**Task directions:** Your task is to retype, exactly and only, the lines from the one containing "Image resolution: width=2205" to the final line of the entries, leaving out all pictures.

**Input records:**
══════════════════════════════

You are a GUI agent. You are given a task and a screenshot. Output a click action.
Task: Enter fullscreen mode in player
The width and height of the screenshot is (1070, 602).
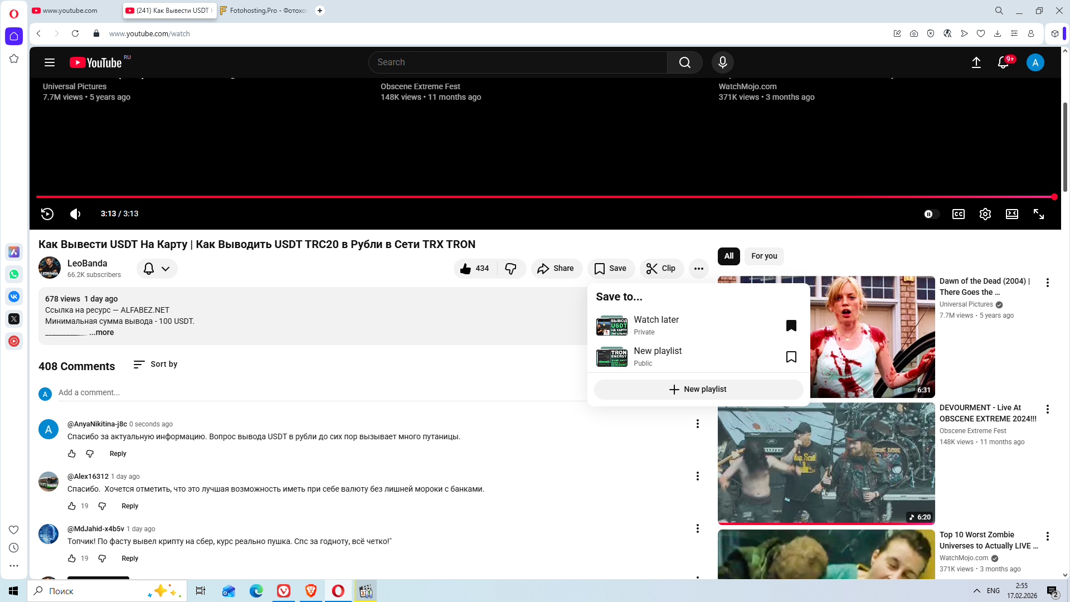1038,214
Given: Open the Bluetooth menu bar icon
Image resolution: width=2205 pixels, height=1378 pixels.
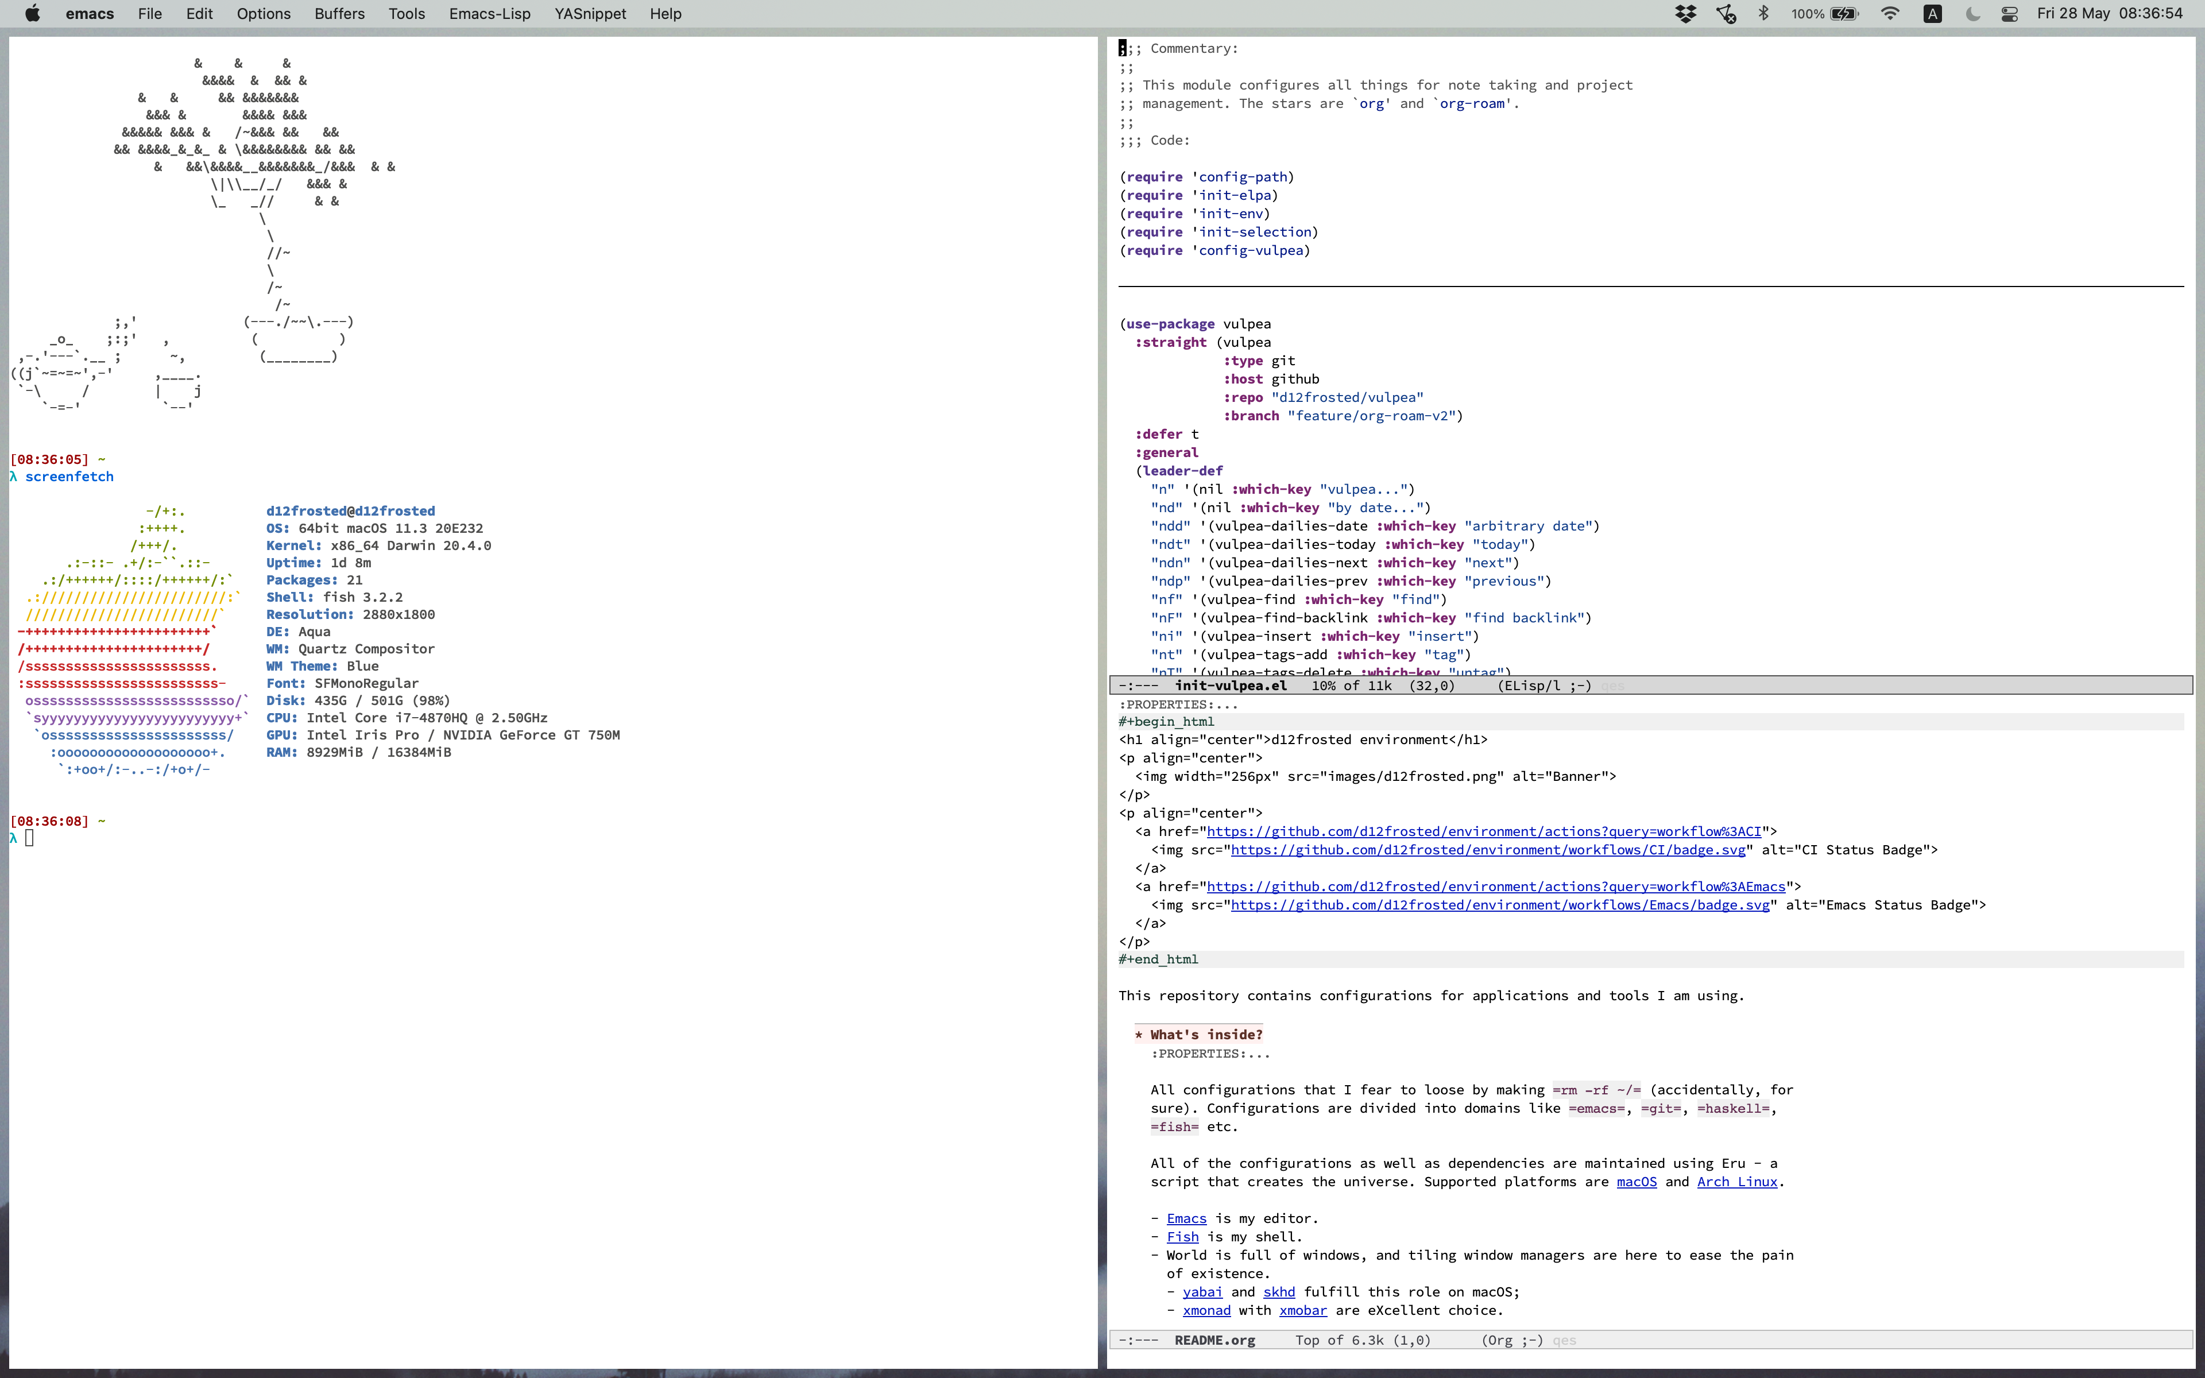Looking at the screenshot, I should [1764, 14].
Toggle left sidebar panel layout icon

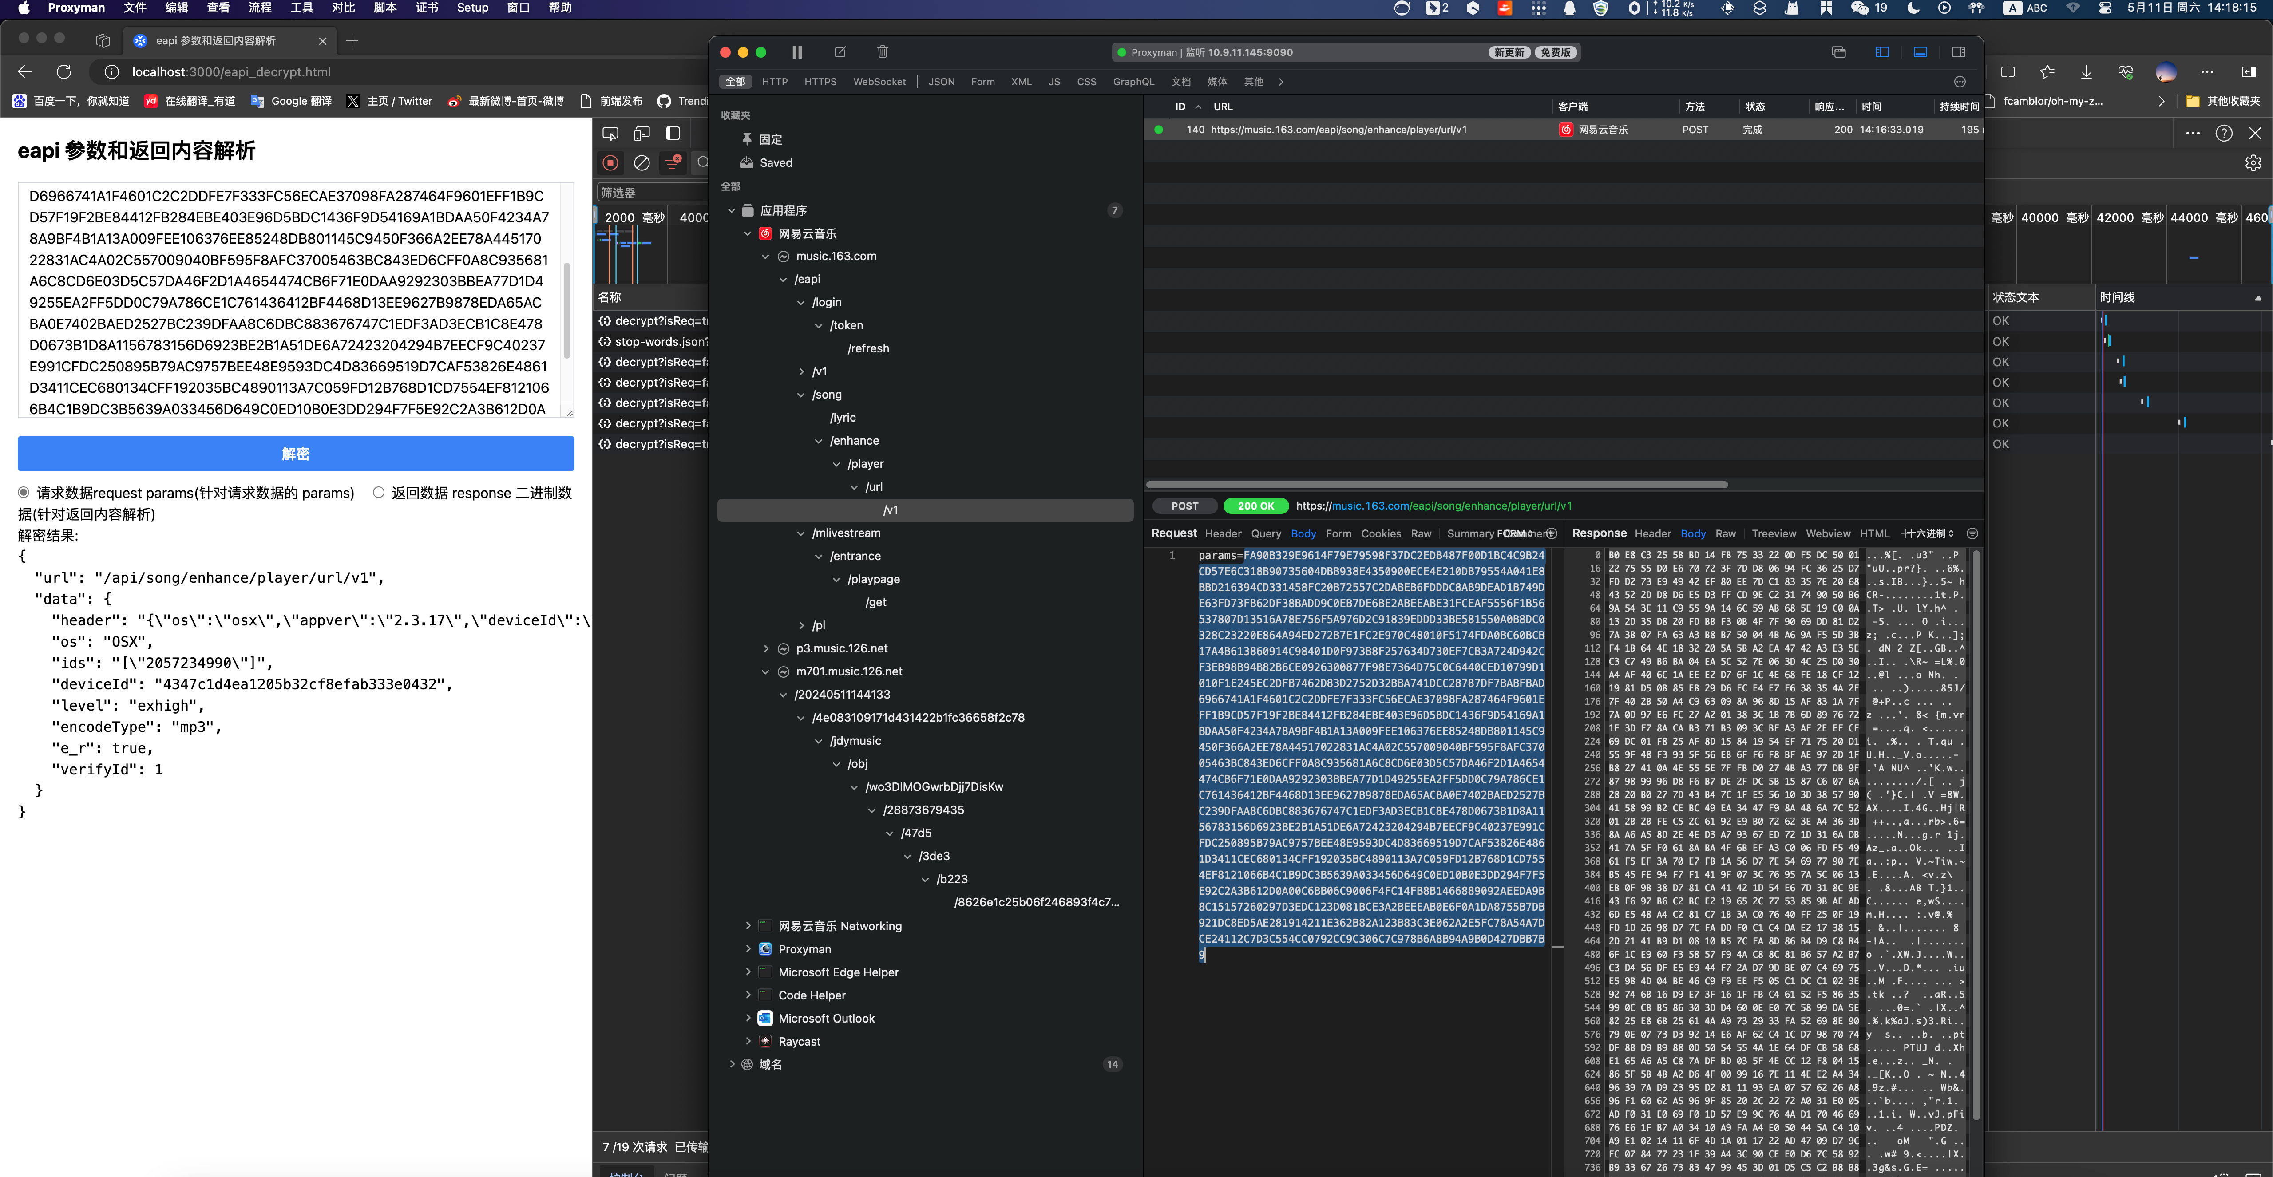point(1882,52)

══════════════════════════════

**Task solution:**
Image resolution: width=2205 pixels, height=1378 pixels.
Looking at the screenshot, I should [1764, 14].
Toggle left sidebar panel layout icon

point(1882,52)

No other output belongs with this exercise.